Supreme Court's Ruling in P. Mohanraj v. Shah Brothers Ispat Pvt. Ltd.
In P. Mohanraj, the Supreme Court held that the scope of Section 14 of the IBC is broad enough to cover proceedings under Sections 138 and 141 of the NI Act. Consequently, once the Corporate Insolvency Resolution Process (CIRP) is initiated, and a moratorium is imposed, any pending or new proceedings under the NI Act against the corporate debtor must be stayed. However, the Court clarified that the moratorium applies only to the corporate debtor and does not extend to natural persons who are in charge of the company, as per Sections 141(1) and 141(2) of the NI Act.
The case involved cheques that were dishonored on 03.03.2017 and 28.04.2017, with demand notices issued on 31.03.2017 and 05.05.2017. A moratorium was subsequently imposed on 06.06.2017—after the lapse of 15 days from the demand notices. Since the cause of action under Section 138 of the NI Act arose before the moratorium was imposed, the Court ruled that while proceedings against the corporate debtor were barred, those against the responsible natural persons could continue.
Supreme Court's Ruling in Vishnoo Mittal v. M/s Shakti Trading Company
The case of Vishnoo Mittal involved a different scenario—where the 15-day period following the demand notice expired after the moratorium had already been imposed under Section 14 of the IBC.

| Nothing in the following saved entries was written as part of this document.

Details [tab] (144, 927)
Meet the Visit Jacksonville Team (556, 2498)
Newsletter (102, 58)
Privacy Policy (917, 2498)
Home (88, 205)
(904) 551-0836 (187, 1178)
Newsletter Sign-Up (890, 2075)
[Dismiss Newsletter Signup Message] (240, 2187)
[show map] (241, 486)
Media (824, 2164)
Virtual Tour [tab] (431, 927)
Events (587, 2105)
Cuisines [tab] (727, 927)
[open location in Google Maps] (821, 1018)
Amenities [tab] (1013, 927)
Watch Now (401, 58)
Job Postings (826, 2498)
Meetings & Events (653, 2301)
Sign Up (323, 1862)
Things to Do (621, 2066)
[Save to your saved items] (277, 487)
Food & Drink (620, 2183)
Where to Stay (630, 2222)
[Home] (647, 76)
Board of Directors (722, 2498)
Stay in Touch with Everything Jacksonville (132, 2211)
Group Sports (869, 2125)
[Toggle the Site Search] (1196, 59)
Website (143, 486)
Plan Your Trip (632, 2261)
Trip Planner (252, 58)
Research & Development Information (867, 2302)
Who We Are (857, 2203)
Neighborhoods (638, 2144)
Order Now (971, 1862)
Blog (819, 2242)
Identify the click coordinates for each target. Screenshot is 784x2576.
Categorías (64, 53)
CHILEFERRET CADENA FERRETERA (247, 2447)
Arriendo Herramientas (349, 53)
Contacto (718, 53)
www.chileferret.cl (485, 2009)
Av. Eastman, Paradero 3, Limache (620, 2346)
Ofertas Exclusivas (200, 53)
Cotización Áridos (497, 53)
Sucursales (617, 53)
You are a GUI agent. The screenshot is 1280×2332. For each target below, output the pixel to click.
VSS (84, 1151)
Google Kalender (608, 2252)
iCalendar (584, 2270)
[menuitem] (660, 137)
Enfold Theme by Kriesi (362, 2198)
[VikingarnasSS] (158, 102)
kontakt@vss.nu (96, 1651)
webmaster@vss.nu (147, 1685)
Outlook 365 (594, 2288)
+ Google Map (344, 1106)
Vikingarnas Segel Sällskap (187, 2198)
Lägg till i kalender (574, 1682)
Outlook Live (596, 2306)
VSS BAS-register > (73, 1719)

Here, insolvency proceedings were initiated against the corporate debtor on 25.07.2018, and a moratorium was imposed on the same date. The demand notice under Section 138 of the NI Act was issued on 06.08.2018—after the moratorium had taken effect. Since the cause of action under Section 138 arises only after 15 days from the demand notice, in this case, it arose on 21.08.2018—when the moratorium was already in place.
Furthermore, under Section 17 of the IBC, once an Interim Resolution Professional (IRP) is appointed, the powers of the board of directors, including financial management, are suspended. Since the accused was no longer in control of the company at the time the demand notice was issued, compliance with the notice or payment of the cheque amount was not possible. The complainant had already filed a claim with the IRP, reinforcing that the issue should be resolved within the IBC framework rather than through criminal proceedings under the NI Act.
Accordingly, the Supreme Court quashed the proceedings initiated under Section 138 of the NI Act.
Conclusion
The Supreme Court’s rulings in P. Mohanraj and Vishnoo Mittal have clarified the interplay between Section 14 of the IBC and proceedings under the NI Act. While cheque bounce proceedings against the corporate debtor are barred during the moratorium, those against natural persons can continue if the cause of action arose before the moratorium. However, if the cause of action itself arises after the imposition of the moratorium, such proceedings cannot be sustained. These rulings reinforce the principle that insolvency resolution should take precedence over parallel criminal proceedings in matters concerning financial liabilities.